■ **Exercise prompt**:
Copy exactly the lines of the records below, starting at the line that contains "Task: Click red" and continuing through the last line, both included; omit any pictures.

■ **Extracted data entries**:
>>
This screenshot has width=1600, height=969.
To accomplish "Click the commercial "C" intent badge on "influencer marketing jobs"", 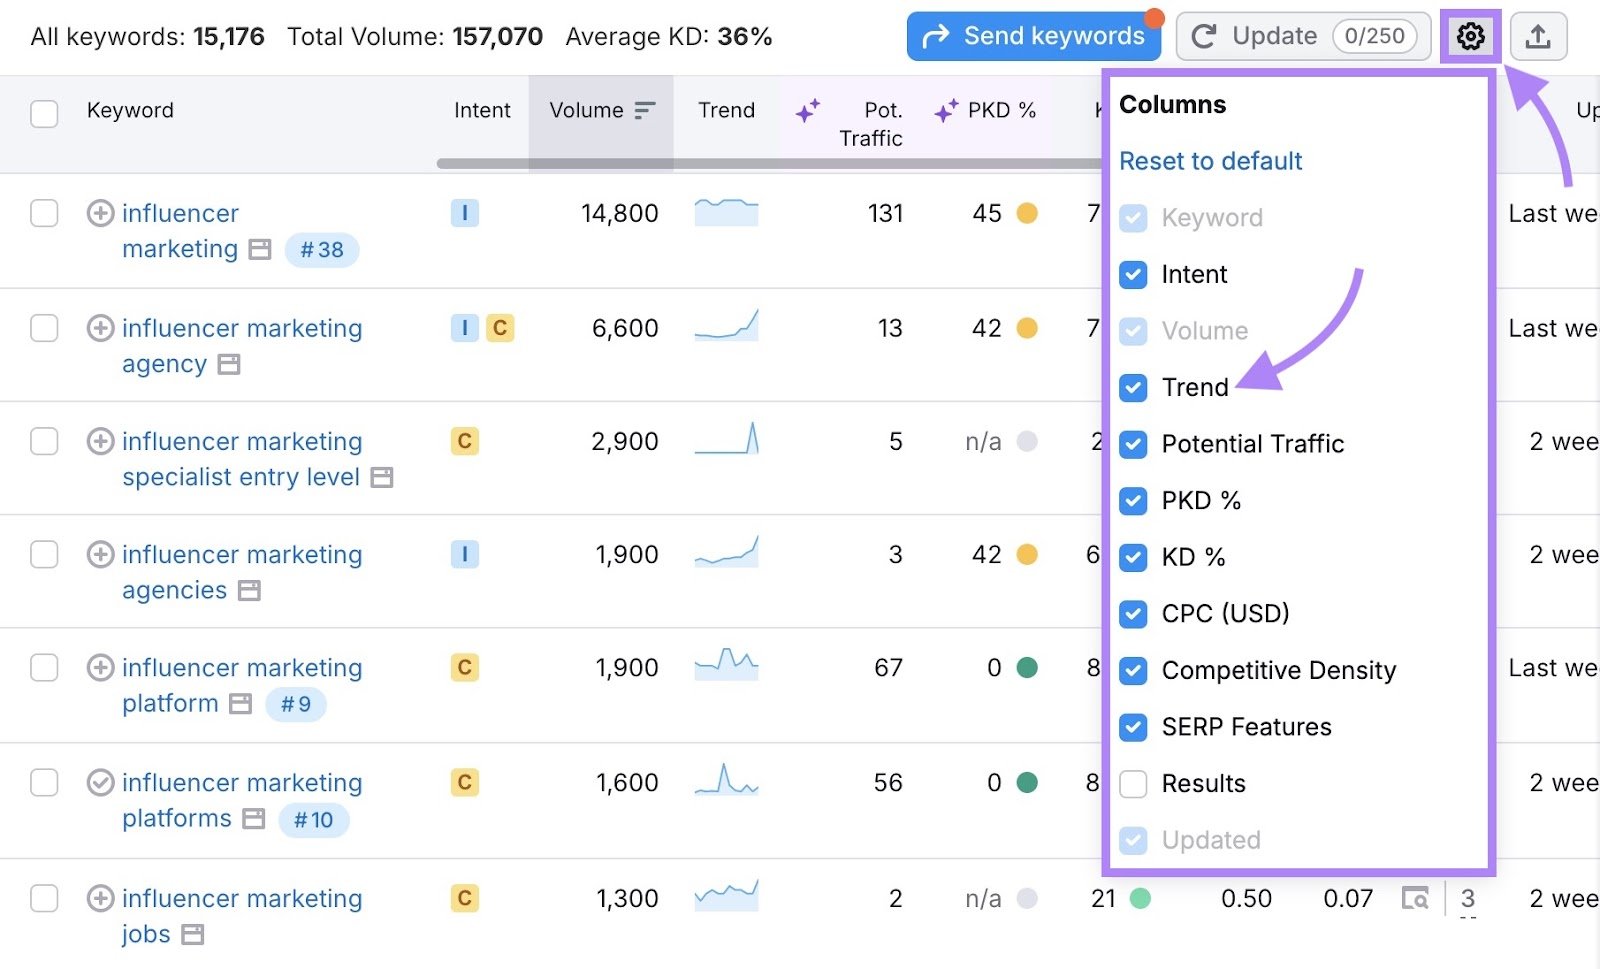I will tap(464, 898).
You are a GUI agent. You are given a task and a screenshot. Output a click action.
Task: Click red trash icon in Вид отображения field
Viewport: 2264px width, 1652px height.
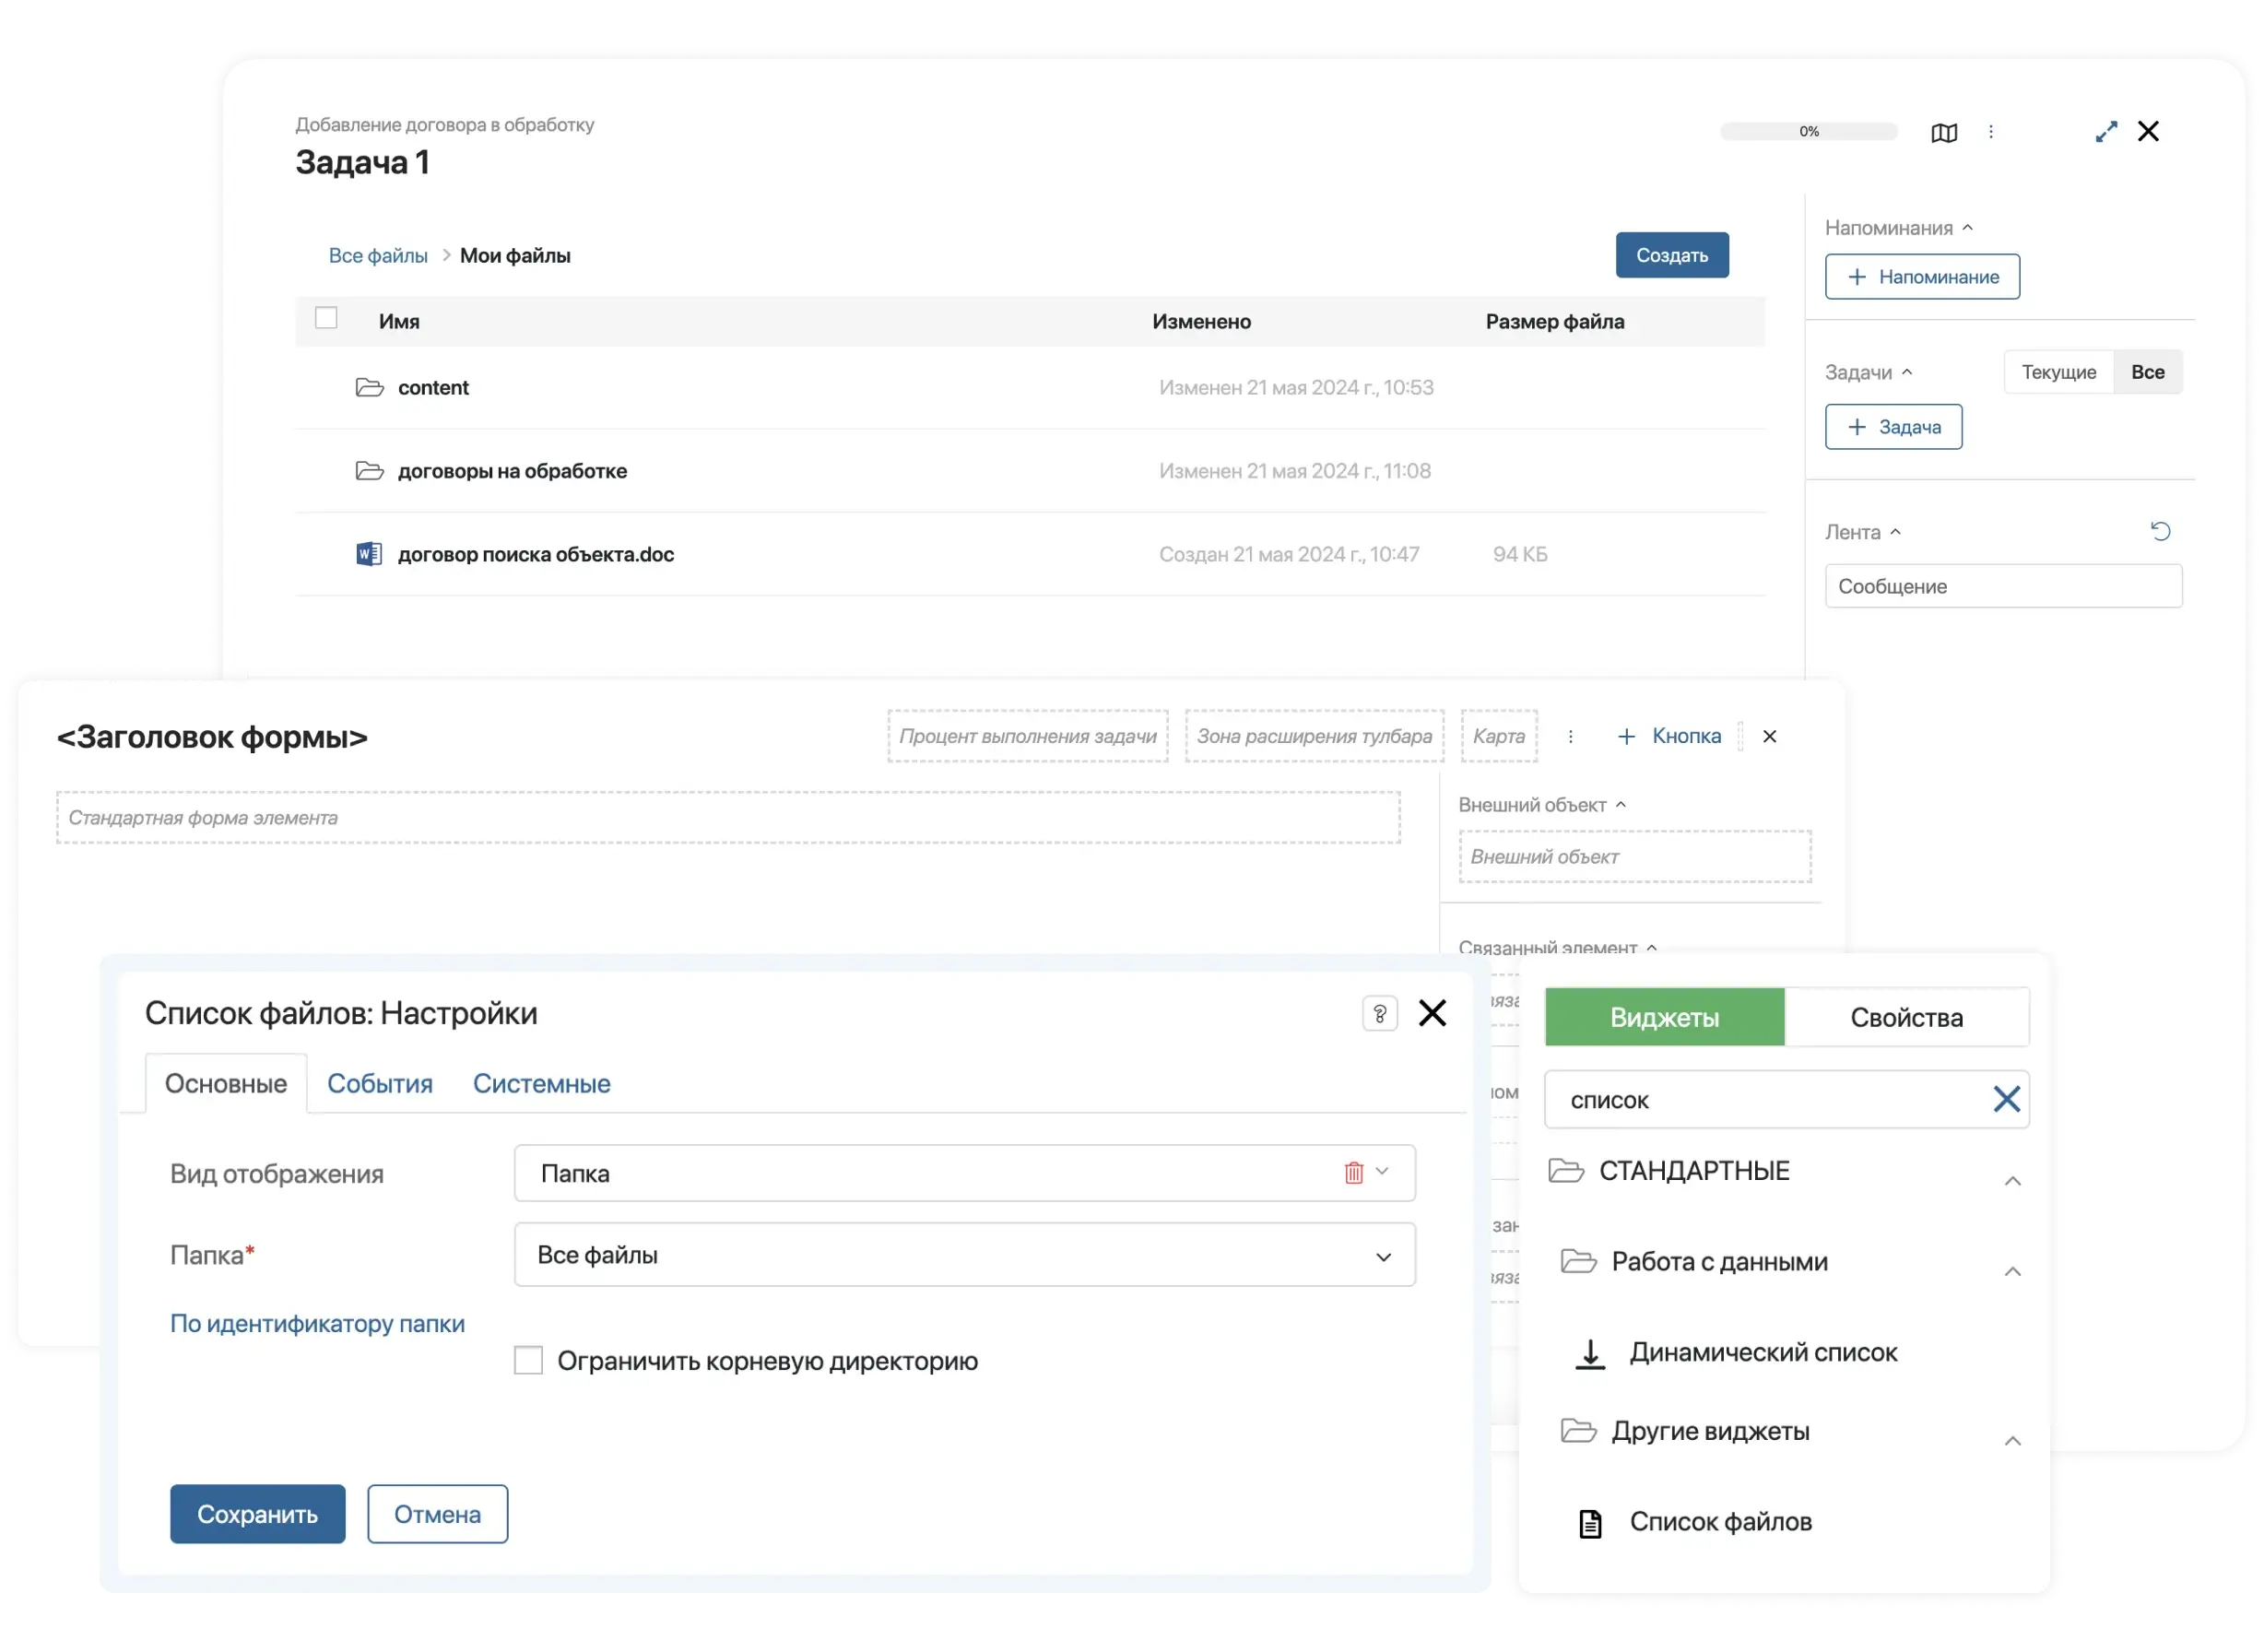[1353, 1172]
<<
■ **Solution below**:
Task: Click red trash icon in Вид отображения field
Viewport: 2264px width, 1652px height.
[1353, 1172]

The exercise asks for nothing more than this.